PROBLEM SET:
1. Answer these questions using the text on entrapment:
(a) Which section of the Florida Statutes codifies subjective entrapment?
(b) Under what provision is objective entrapment to be objectively evaluated?
(c) According to the Munoz decision, who has the initial burden to establish lack of predisposition?
2. From the text on entrapment, quote the stretch from "Subjective entrapment is" through "90, 99 (Fla.1993).".
3. Pick up the text on entrapment after its final sentence and keep writing.

SOURCE DOCUMENT:

Subjective Entrapment vs. Objective Entrapment
Entrapment is a defense to a crime, such as
trafficking. There are two different types of entrapment in the State of Florida:
subjective and objective.
Subjective entrapment is codified in Section 777.201, Florida Statutes (2012), and focuses on
inducement of the defendant by an agent of the government when the defendant
did not have a predisposition to commit the crime.
Objective entrapment arises in the presence of egregious law enforcement conduct and is to
be objectively evaluated under the Due Process Clause of Article I, Section
9, of the Florida Constitution
. Munoz v. State, 629 So.2d 90, 99 (Fla.1993).
From the Supreme Court of Florida
Munoz, the Supreme Court of Florida determined that:
(1) a defendant has the initial burden of proof to establish by a preponderance
of the evidence that an agent of the government induced the defendant
to commit the offense charged;
(2) the defendant has the initial burden to establish lack of predisposition;
(3) when the defendant produces evidence of no predisposition, the burden
then shifts to the State to prove by a preponderance of the evidence that
the defendant was predisposed to commit the offense charged;
and (4) the judge has authority to rule on the issue of predisposition
when the defendant established the governmental agent induced the defendant,
and the State is unable to present sufficient evidence that the defendant
was predisposed to commit the offense charged. Id. at 99-100.

INFORMATION SHOWN:
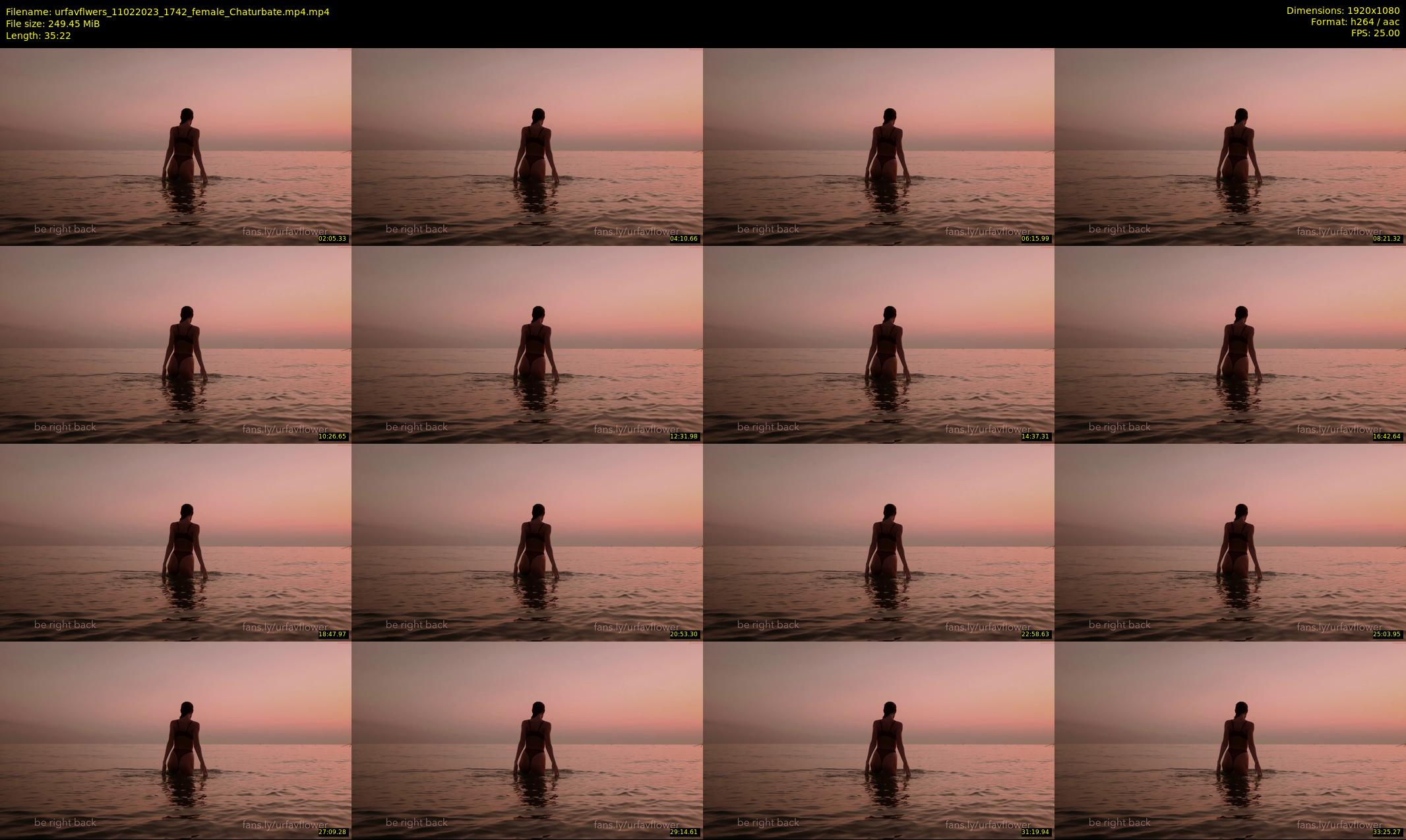Open the thumbnail marked 06:15.99
The image size is (1406, 840).
[x=878, y=146]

RESPONSES IN ORDER:
1.
(a) Section 777.201, Florida Statutes (2012).
(b) The Due Process Clause of Article I, Section 9, of the Florida Constitution.
(c) The defendant.

2.
Subjective entrapment is codified in Section 777.201, Florida Statutes (2012), and focuses on
inducement of the defendant by an agent of the government when the defendant
did not have a predisposition to commit the crime.
Objective entrapment arises in the presence of egregious law enforcement conduct and is to
be objectively evaluated under the Due Process Clause of Article I, Section
9, of the Florida Constitution
. Munoz v. State, 629 So.2d 90, 99 (Fla.1993).

3.
Inducement for the purpose of this entrapment theory is defined as “
[a]ny government conduct creating a substantial risk that an otherwise
law-abiding citizen would commit an offense, including persuasion, fraudulent
representations, threats, coercive tactics, harassment, promises of reward,
or pleas based on need, sympathy or friendship.” Farley v. State,
848 So.2d 393, 395 (Fla.4
th DCA 2003)
. Predisposition is defined as “[w]hether the accused was awaiting
any propitious opportunity or was ready and willing, without persuasion,
to commit the offense.” Farley. at 396.
Justice Roberts v. United States
The public policy behind the theory of objective entrapment is best described
by Justice Roberts in Sorells v. United States, 287 U.S. 435, 53 S.Ct.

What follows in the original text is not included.